Throughout the 1950s and 60s, black Detroiters experienced the Detroit Police Department as a terrorist organization. Although no part of the department was immune from poor treatment of blacks, the most consistent abuse came at the hands of the Big Four, a group of three plan clothes officers and a uniformed driver that patrolled black neighborhoods with shotguns. This general environment of terrorism and hostility, as represented by Ron Scott’s teenage experience, led many black Detroiters to see the police as an occupation army in the city’s black neighborhoods. Consequently, police brutality and terrorism became one of the primary forces shaping the experience of black Detroiters and a primary motivation for black people’s resistance.
Growing up as a child in Detroit, Ike McKinnon saw the Big Four harass black men in his West Side neighborhood frequently and believed only people who had done something wrong faced their wrath.

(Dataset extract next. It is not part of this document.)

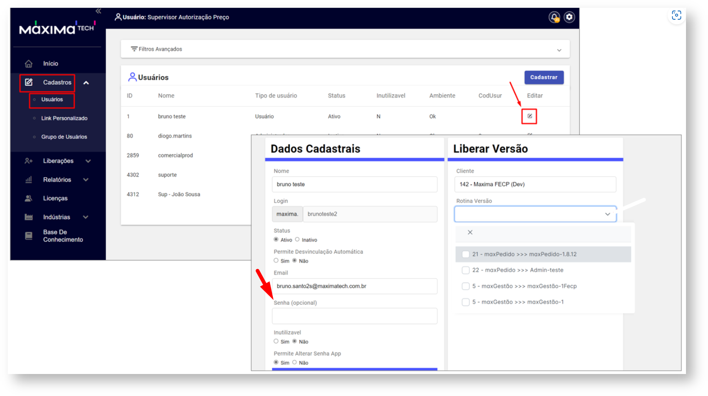Select Sim for Permite Desvinculação Automática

Then at fourteen years old, while leaving school and walking home the Big Four pulled up on him. Because he was a good student and well behaved, he assumed the interaction would go fine. When they began to call him racist names and beat him without warning, he protested and was beat worse. “As this was going on, time stands still. I remember looking as they were beating me up and I could see all the people standing, looking. And they’re looking but they couldn’t do anything because it was my turn to get my ass kicked, you know whipped.”
After the police finished beating him, he went home and chose not to tell his parents. McKinnon chose not to tell his parents because, “If I had I had told my parents about it when I got home, they would have gone to the police station and Lord knows what might have happened to them. They probably would have done much worse to my mother and father. That’s how bad it was, and there’s no denying the fact that it happened.”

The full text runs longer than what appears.